Rewrite the rows from the line with "is (984, 1246)." to the line with "search-icon is located", swapping "particular" for "specific" and keeping everything else the same. Return only those lines, without the pictures.

__Extracted data entries__:
╭──

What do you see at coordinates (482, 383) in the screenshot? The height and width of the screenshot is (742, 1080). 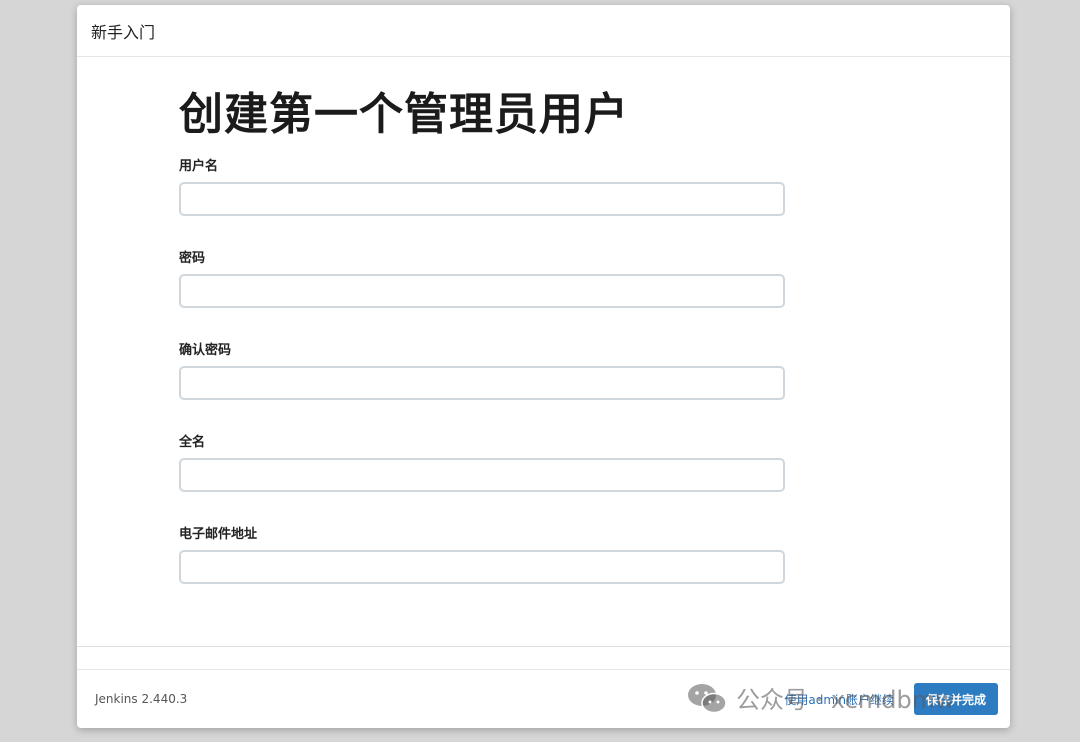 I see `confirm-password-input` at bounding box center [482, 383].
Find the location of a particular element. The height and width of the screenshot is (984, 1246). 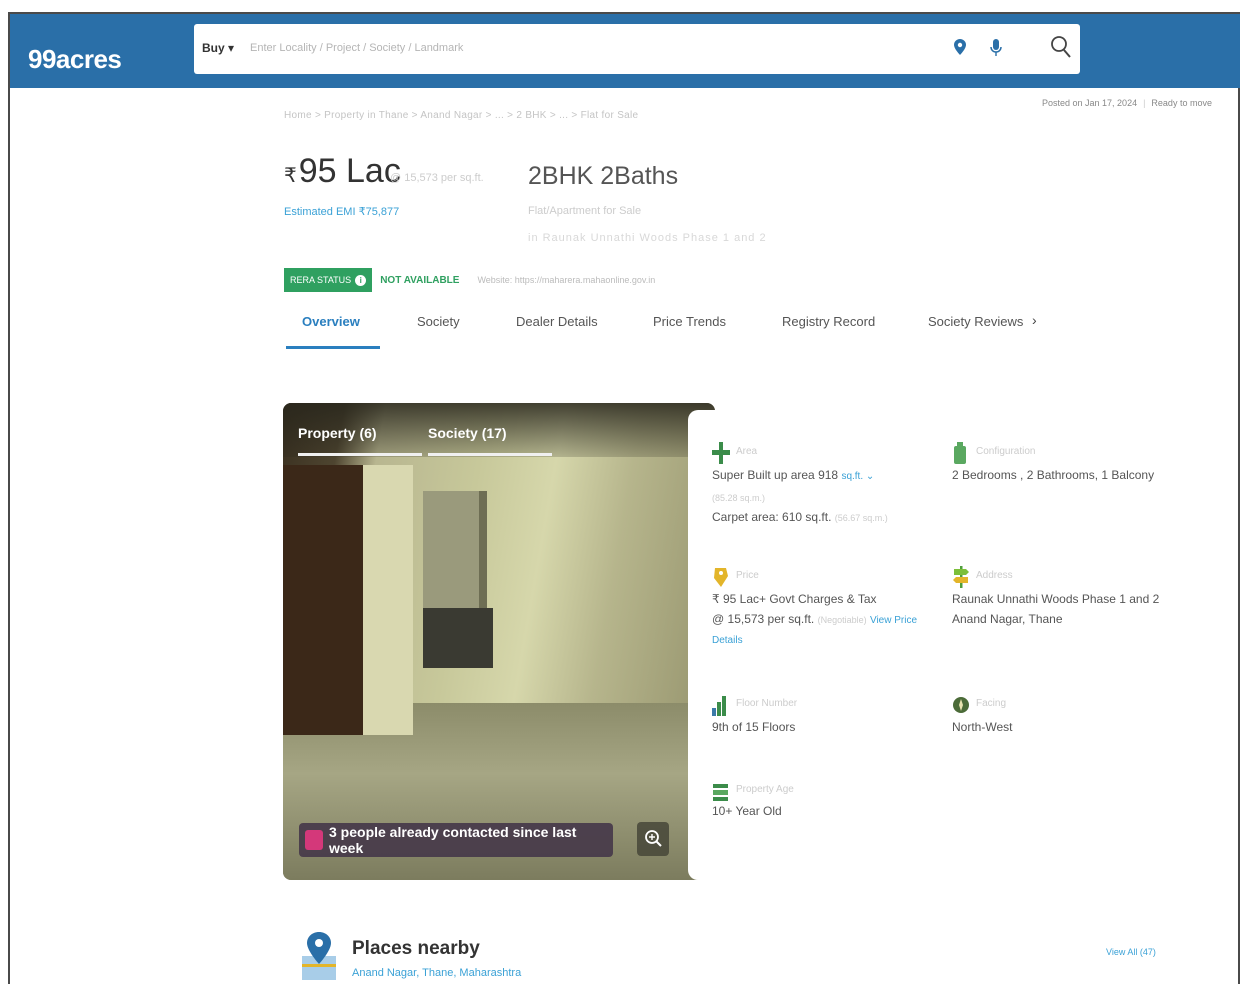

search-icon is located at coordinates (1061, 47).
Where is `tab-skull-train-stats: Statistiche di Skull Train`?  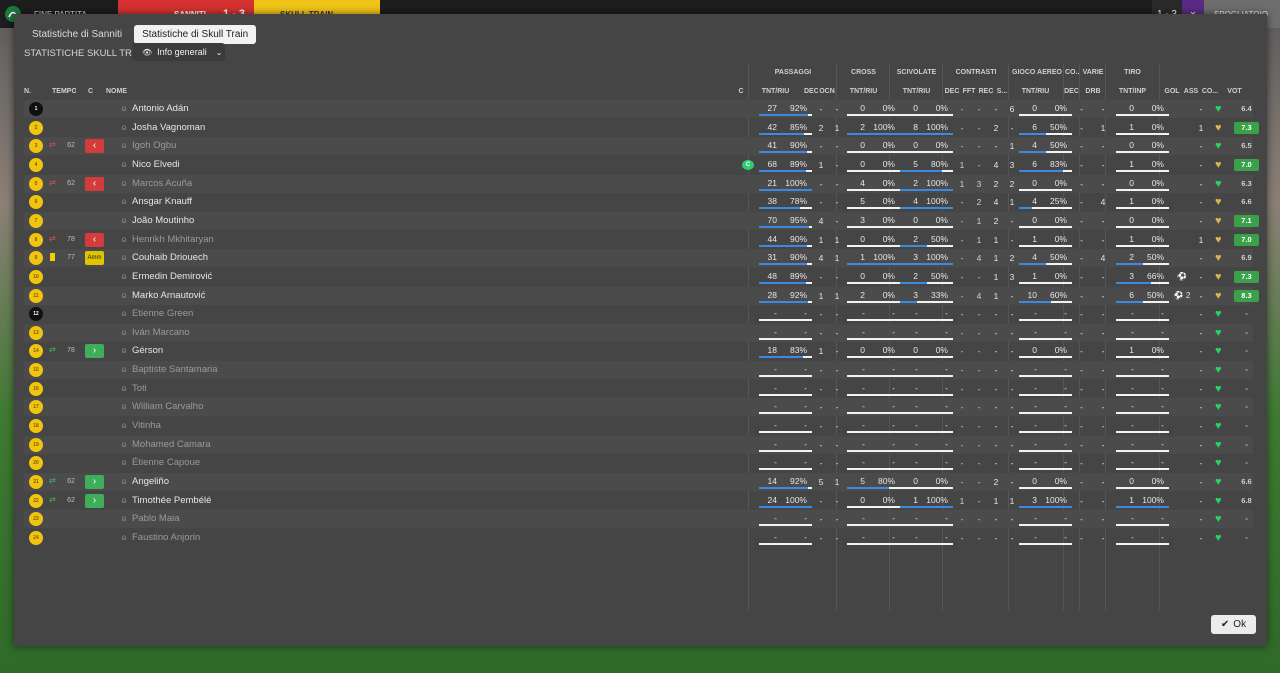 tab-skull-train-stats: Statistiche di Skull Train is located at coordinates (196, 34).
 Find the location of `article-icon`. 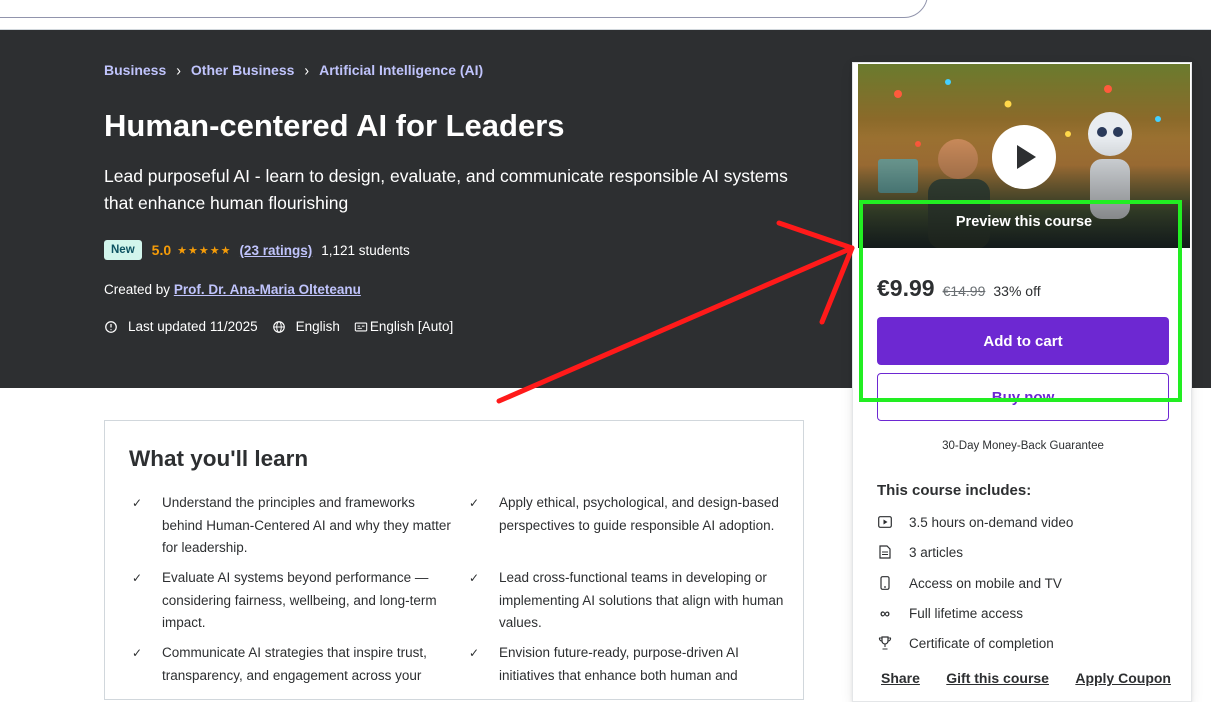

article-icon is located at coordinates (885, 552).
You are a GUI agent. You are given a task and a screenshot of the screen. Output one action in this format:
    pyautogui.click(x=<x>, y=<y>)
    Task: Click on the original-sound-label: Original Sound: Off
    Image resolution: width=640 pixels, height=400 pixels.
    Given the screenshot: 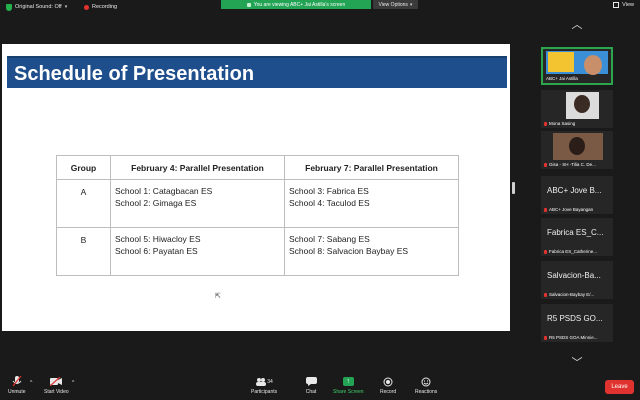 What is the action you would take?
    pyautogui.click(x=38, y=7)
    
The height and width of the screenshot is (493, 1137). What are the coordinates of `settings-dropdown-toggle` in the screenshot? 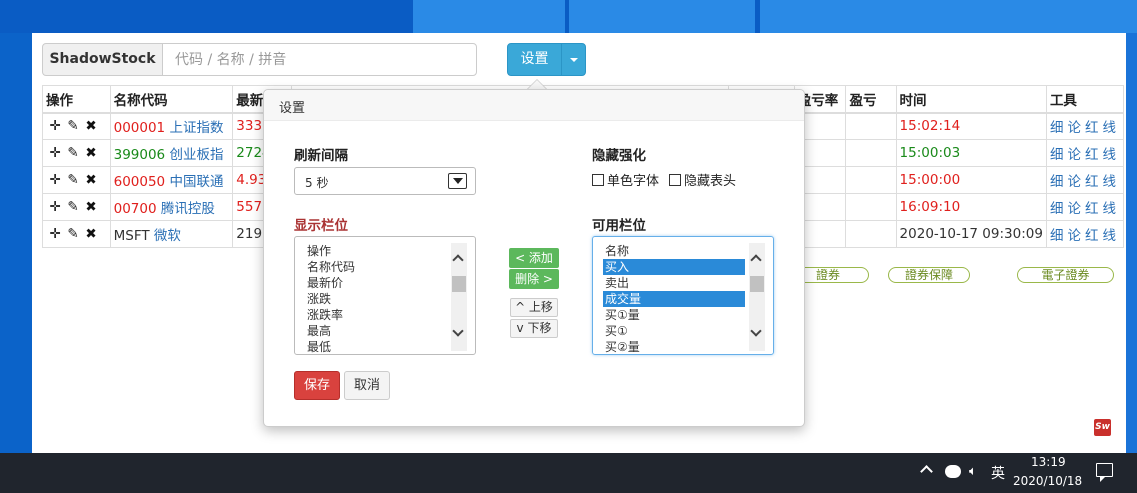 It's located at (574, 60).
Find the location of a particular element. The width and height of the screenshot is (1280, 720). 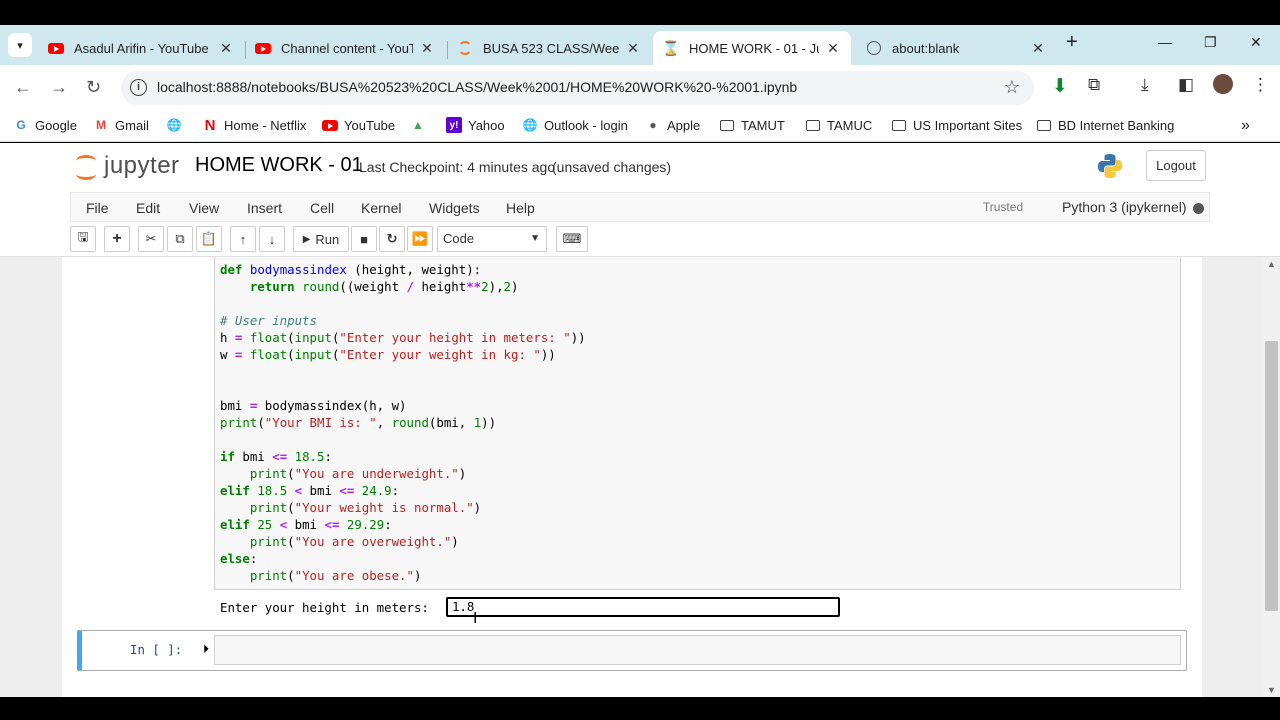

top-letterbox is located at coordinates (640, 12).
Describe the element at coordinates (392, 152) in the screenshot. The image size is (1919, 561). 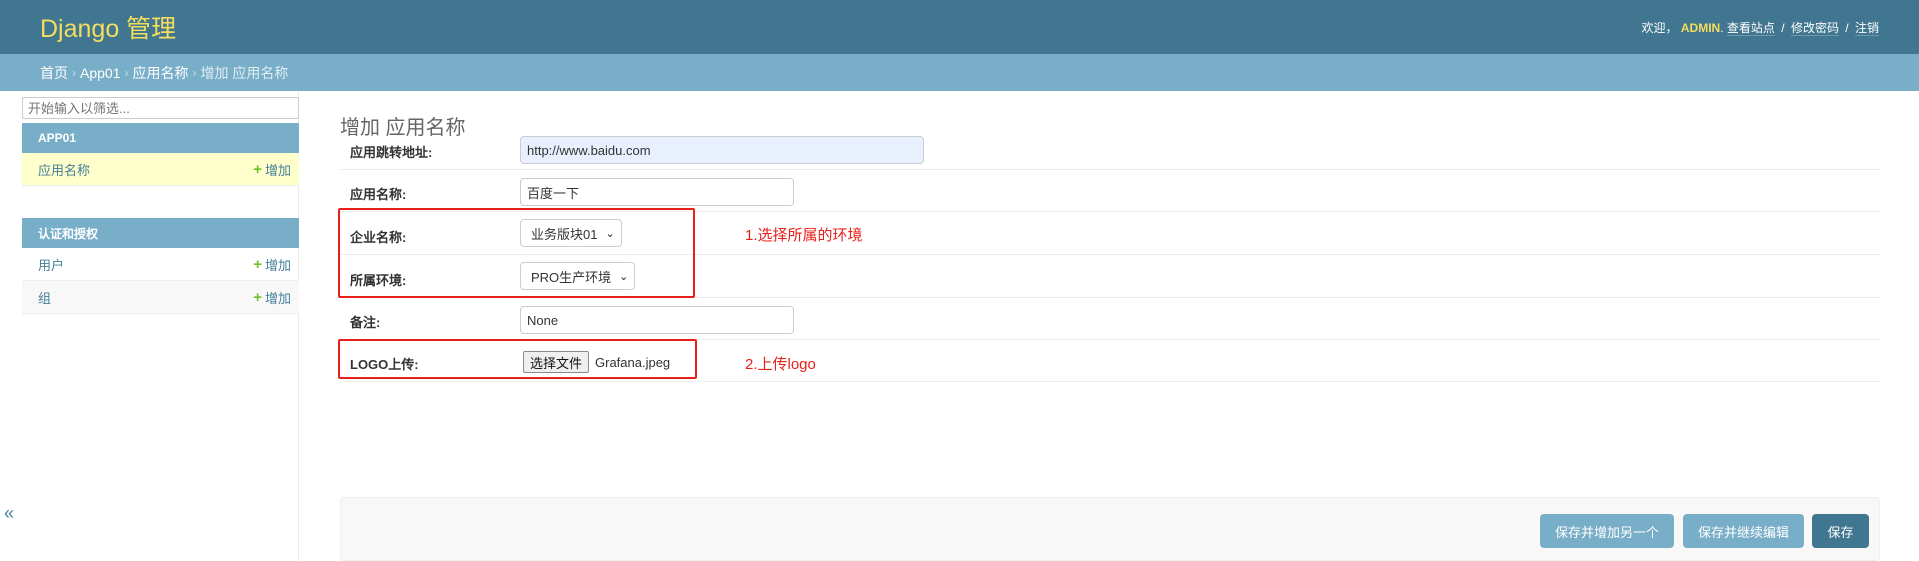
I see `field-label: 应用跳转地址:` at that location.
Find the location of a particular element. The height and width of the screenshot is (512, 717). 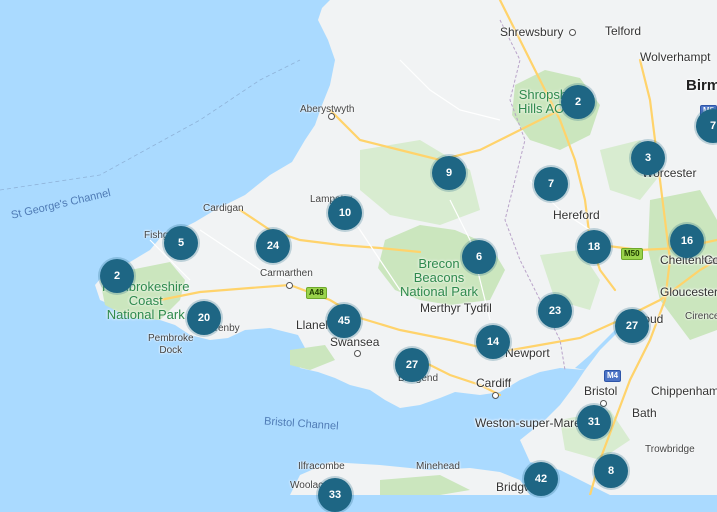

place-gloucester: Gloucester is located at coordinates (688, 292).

╰──

__RESPONSE__:
Find the location of a specific element. The height and width of the screenshot is (984, 1246). 

search-icon is located at coordinates (1061, 47).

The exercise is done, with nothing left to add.